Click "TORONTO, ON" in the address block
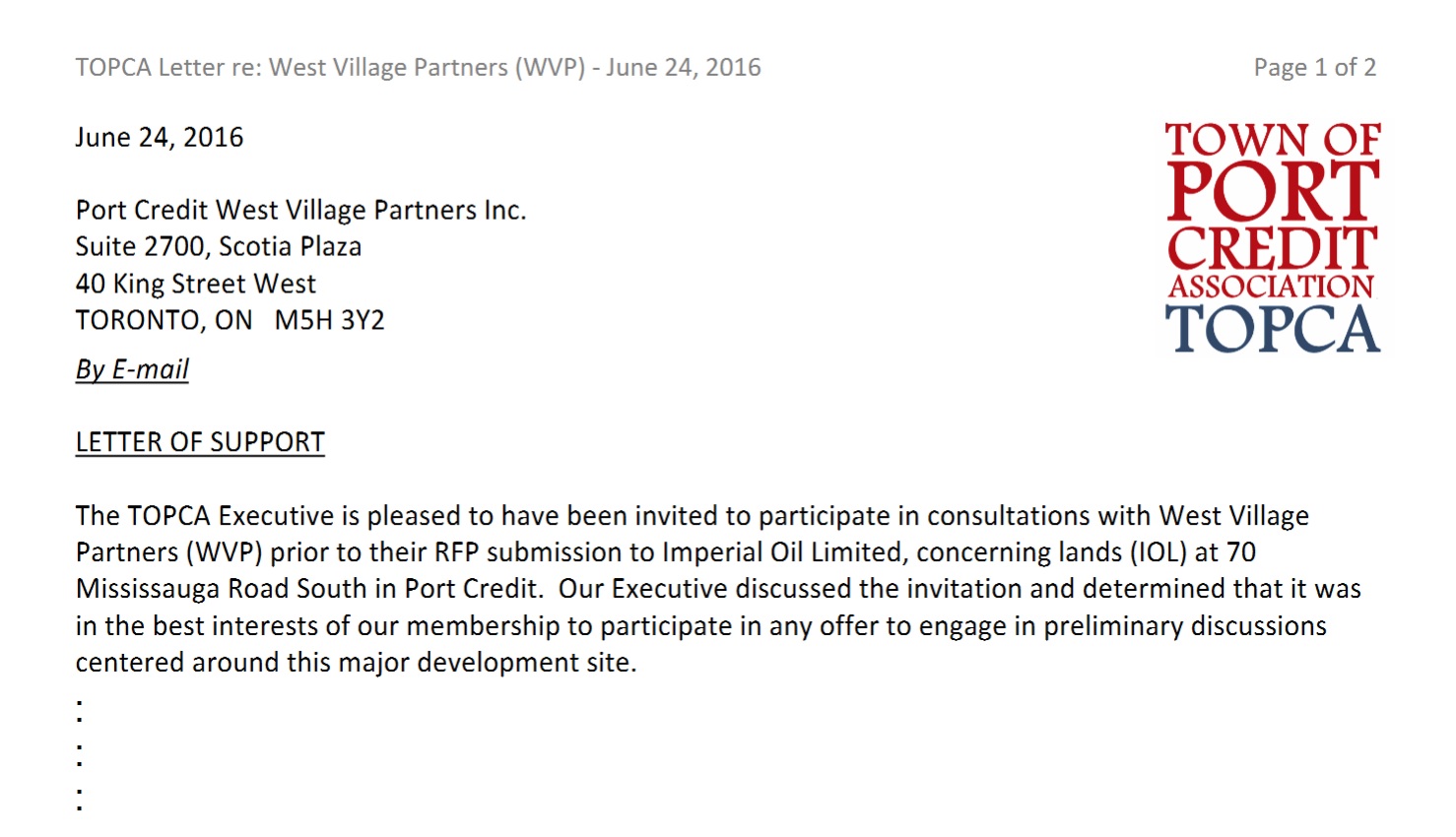This screenshot has width=1456, height=837. pyautogui.click(x=164, y=321)
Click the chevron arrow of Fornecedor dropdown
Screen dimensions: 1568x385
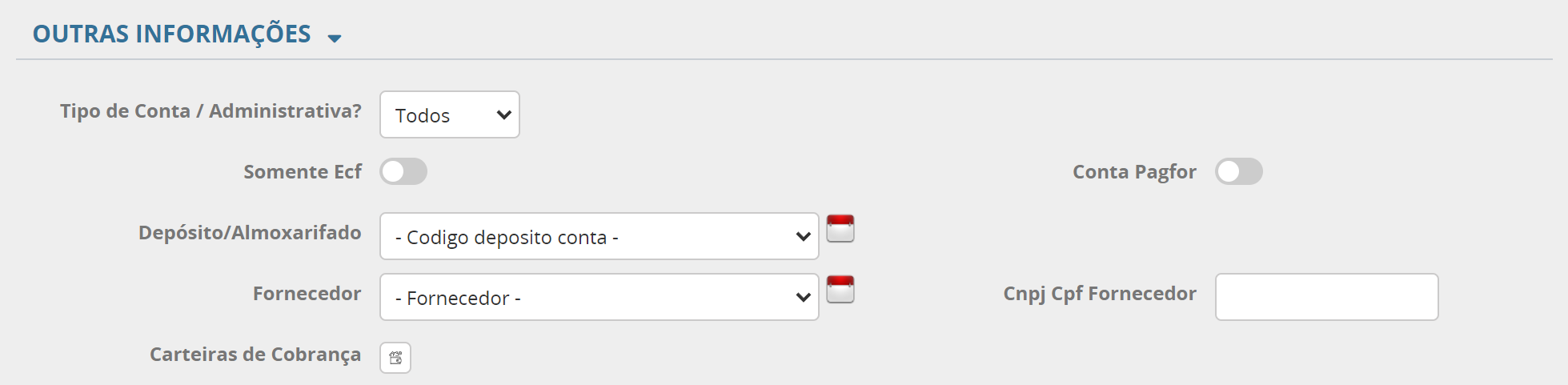coord(803,297)
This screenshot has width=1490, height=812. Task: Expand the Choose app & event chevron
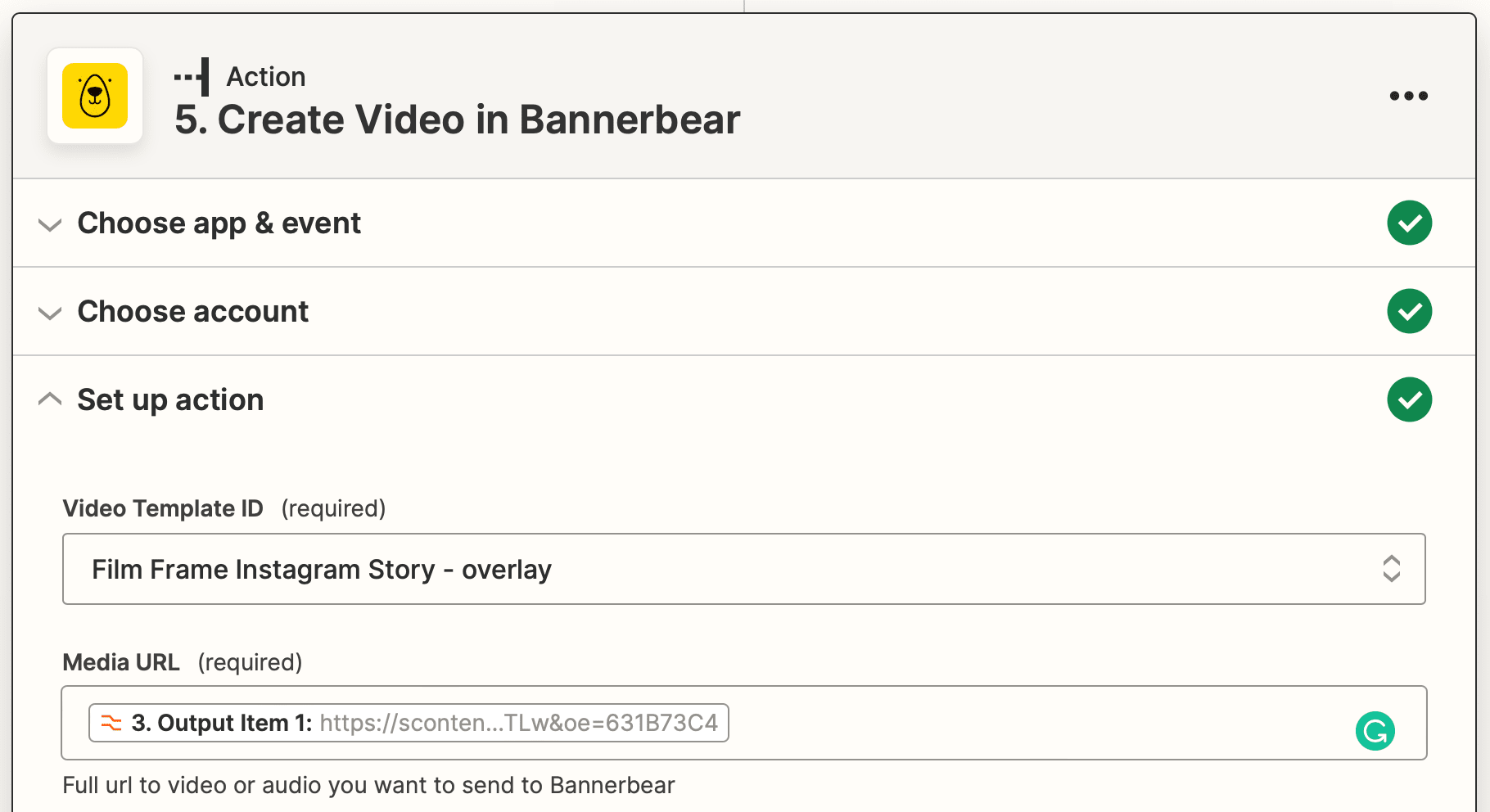tap(50, 224)
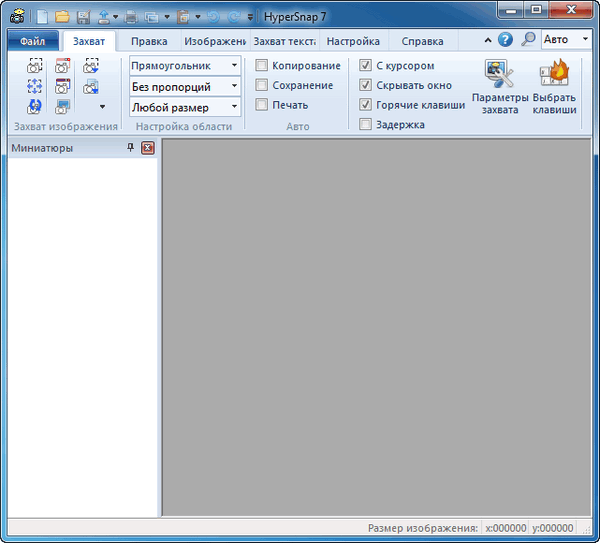
Task: Enable the Копирование checkbox
Action: coord(262,66)
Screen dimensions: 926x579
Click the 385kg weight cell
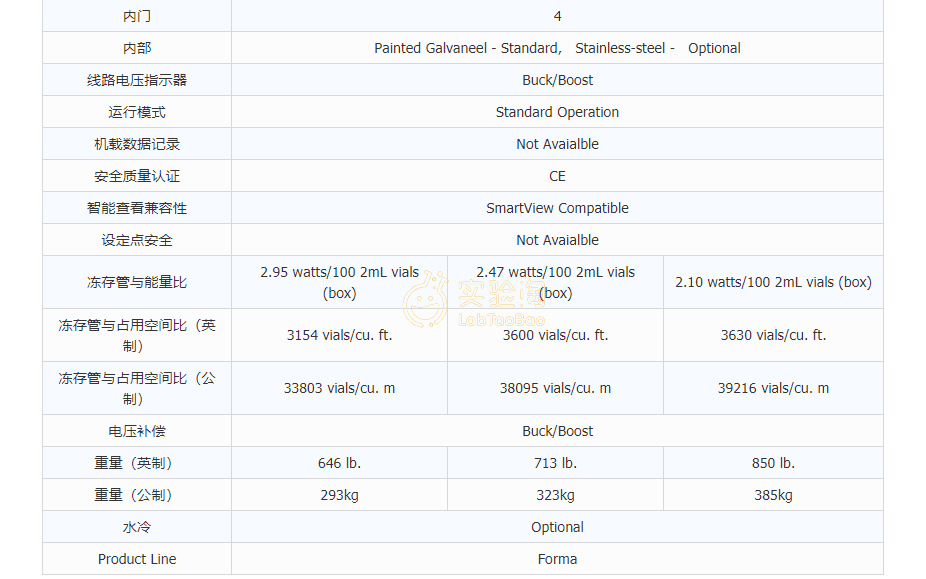click(773, 495)
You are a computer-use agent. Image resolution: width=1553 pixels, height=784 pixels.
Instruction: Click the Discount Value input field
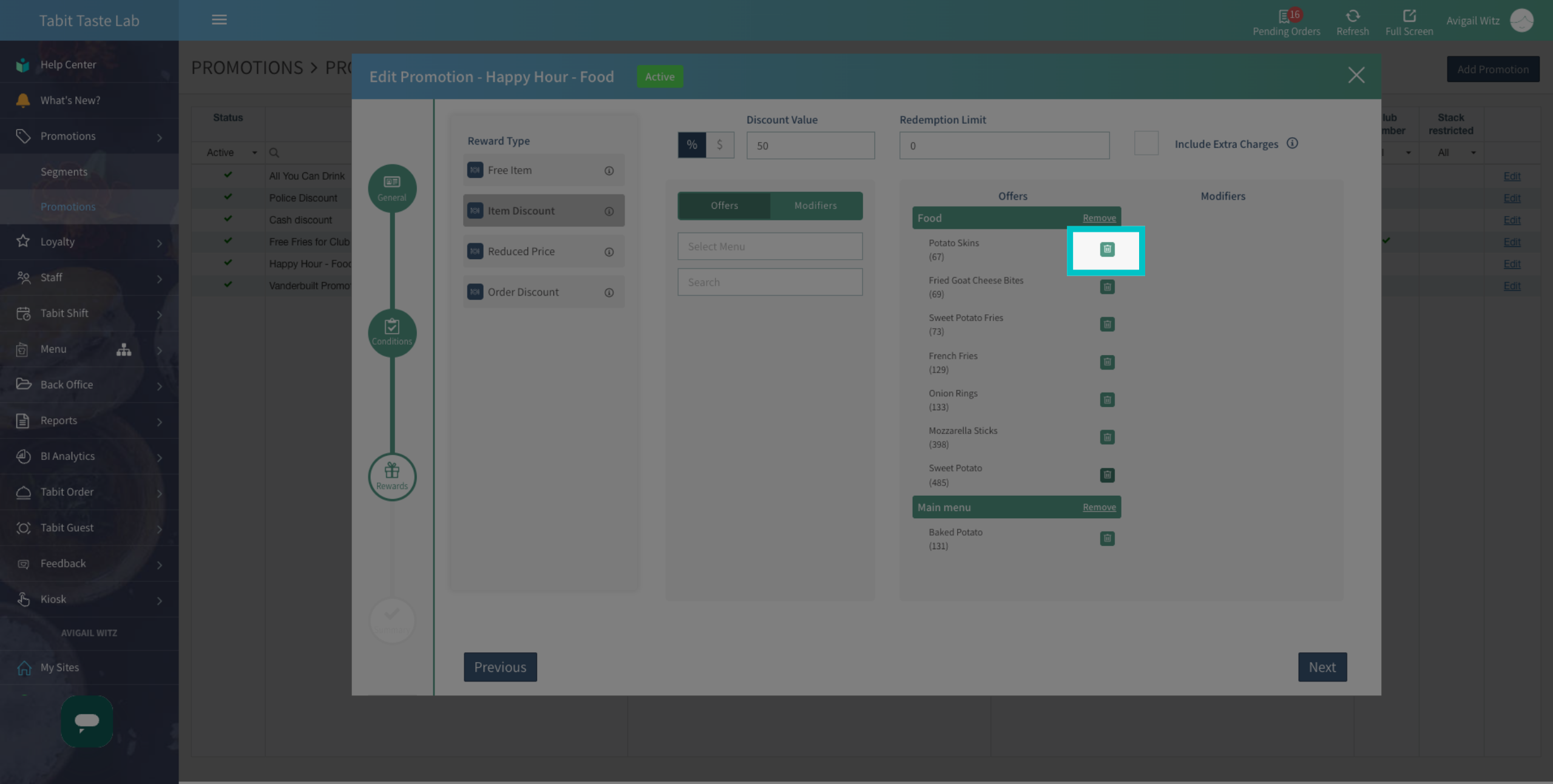click(810, 146)
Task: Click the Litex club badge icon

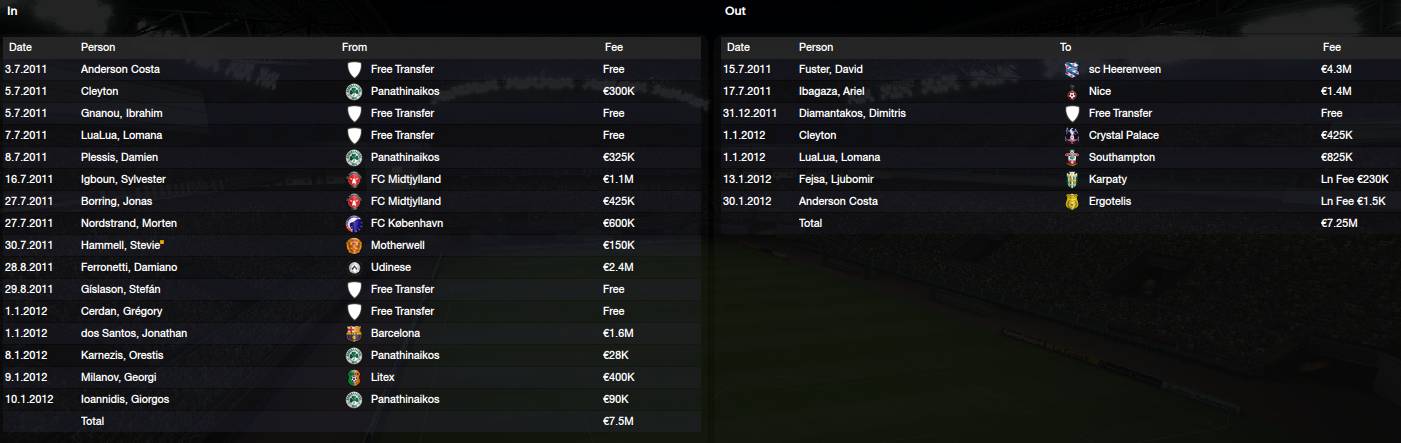Action: [x=353, y=377]
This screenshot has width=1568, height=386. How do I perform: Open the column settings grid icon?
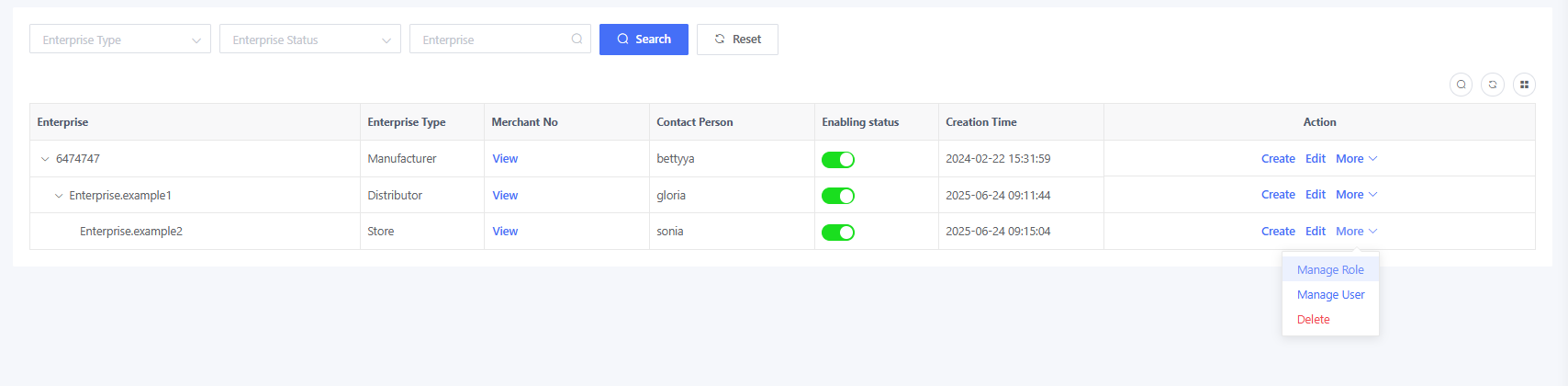[x=1524, y=85]
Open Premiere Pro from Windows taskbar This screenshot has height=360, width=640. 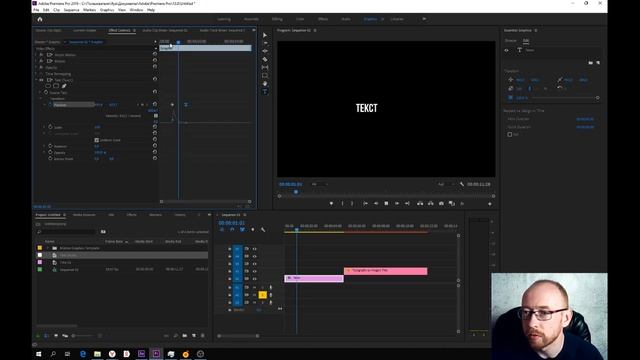point(156,353)
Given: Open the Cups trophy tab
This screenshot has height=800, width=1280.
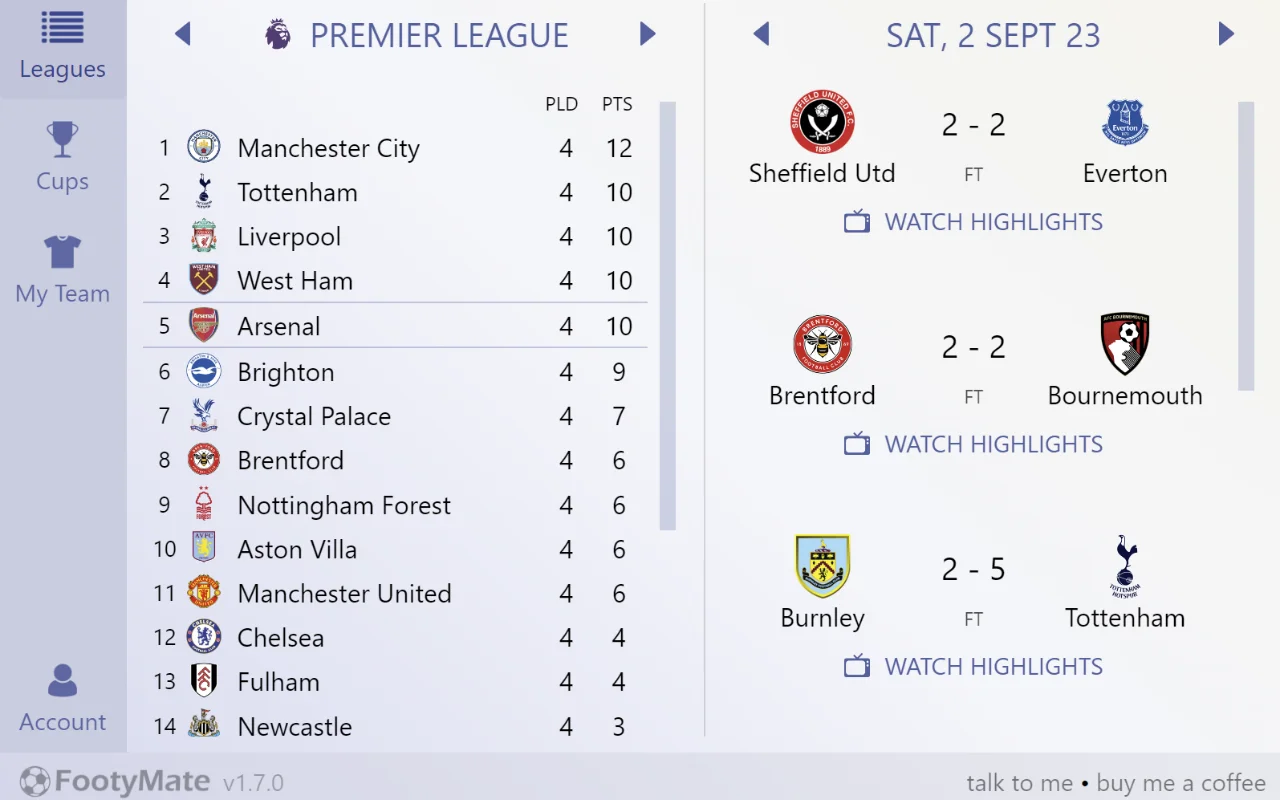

## What to produce
What you should return is the exact text of every line from the top of the entries through the line with "You are a computer-use", pictures removed.

## Expected answer
Click "TORONTO, ON" in the address block
This screenshot has width=1456, height=837. pyautogui.click(x=164, y=321)
Click the chevron arrow of Fornecedor dropdown
Screen dimensions: 1568x385
coord(803,297)
This screenshot has width=1490, height=812. Task: Expand the Choose app & event chevron
tap(50, 224)
Task: Enable the Копирование checkbox
Action: coord(262,66)
Screen dimensions: 926x579
Click the 385kg weight cell
click(773, 495)
You are a computer-use agent. Image resolution: width=1553 pixels, height=784 pixels.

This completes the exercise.